Btw, I too find myself confused about this point by Benjamin_Todd and also am not sure exactly what’s going on here.
I think Benjamin_Todd is saying that
There is currently “room for funding” in (farmed) animal welfare, maybe specifically in talent and salaries
There was a reported overhang of funding in farmed animal welfare. Extrapolating from growth in Good Ventures, this overhang could even have increased
1 and 2 seems to be a contradiction
Some quick thoughts of mine that may be low quality:
I know some people in the farmed animal welfare space and funding is being thoughtfully deployed and there is attention to talent and appropriate compensation.

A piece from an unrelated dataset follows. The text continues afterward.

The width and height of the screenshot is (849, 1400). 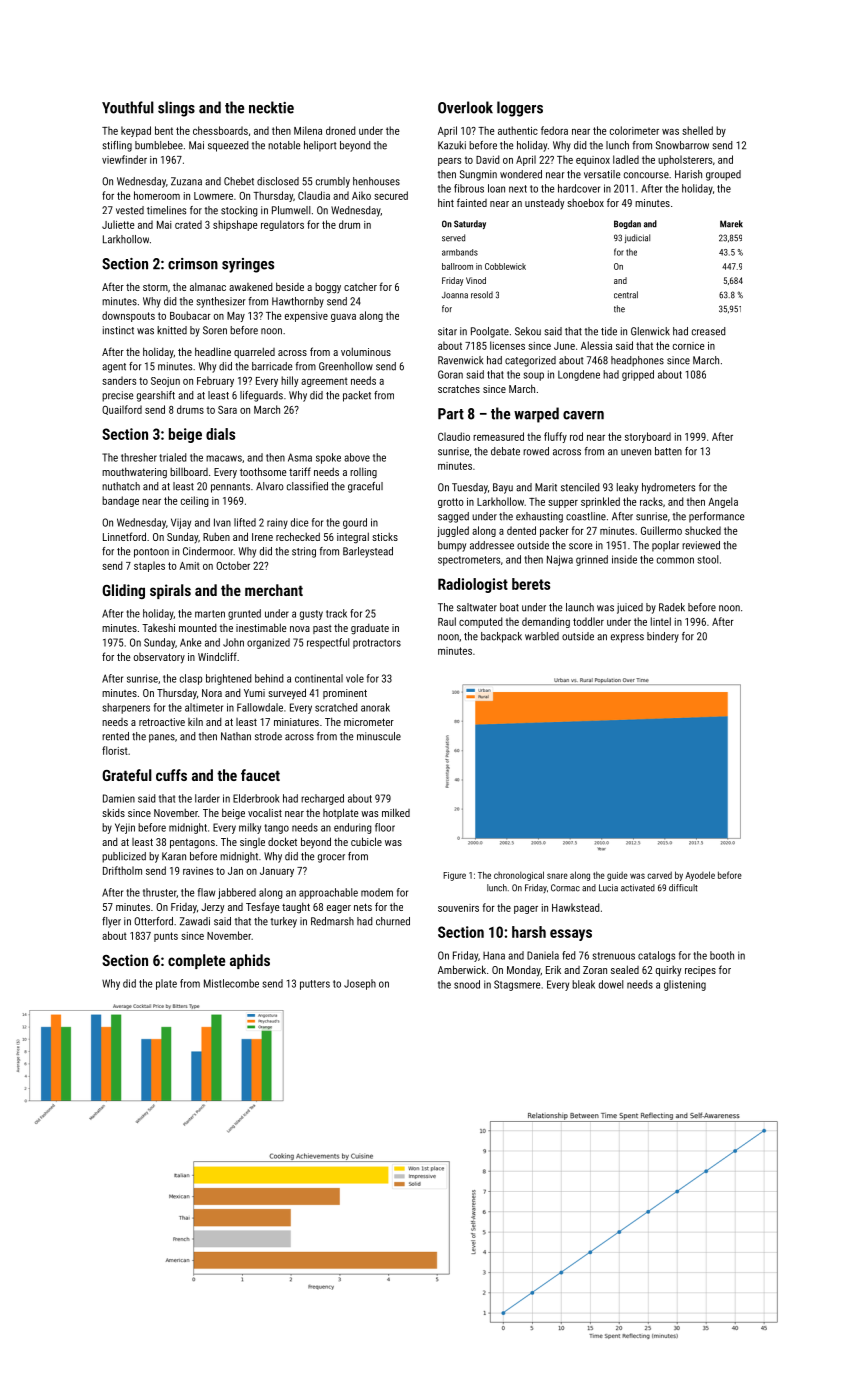 I want to click on droned, so click(x=341, y=130).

There’s a lot of actual on the ground, operational activity in animal welfare, compared to meta or longtermist cause areas. In my personal bias/perspective/worldview, this activity is inherently less cohesive and produces noise and this is normal. This noise described above can make it a little harder to get signal about funding gaps
Increasing salaries or significantly improving the stream of talent are inherently delicate and slow processes involving changes in culture
I think 2017 is a long time in the EA movement. It seems reasonable to get newer information about funding. Note that clearly 80,000 hours has hosted important leaders in farmed animal welfare since 2017.
I’m more sure that actual on the ground work, operations and implementation, is precious and can be hard to communicate or make visible.
+1
I think I often hear longtermists discuss funding in EA and use the 22 Bil number from OpenPhilanthropy. And I think people often make some implicit mental move thinking that’s also the money dedicated to longtermism- even though my understanding is very much that that’s not all available to longtermism.
In the recent podcast with Alexander Berger, he estimates it’ll be split roughly 50:50 longtermism vs. global health and wellbeing.
This means that the funding available to global health and wellbeing has also grown a lot too, since Dustin Moskovitz’s net worth has gone from $8bn to $25bn.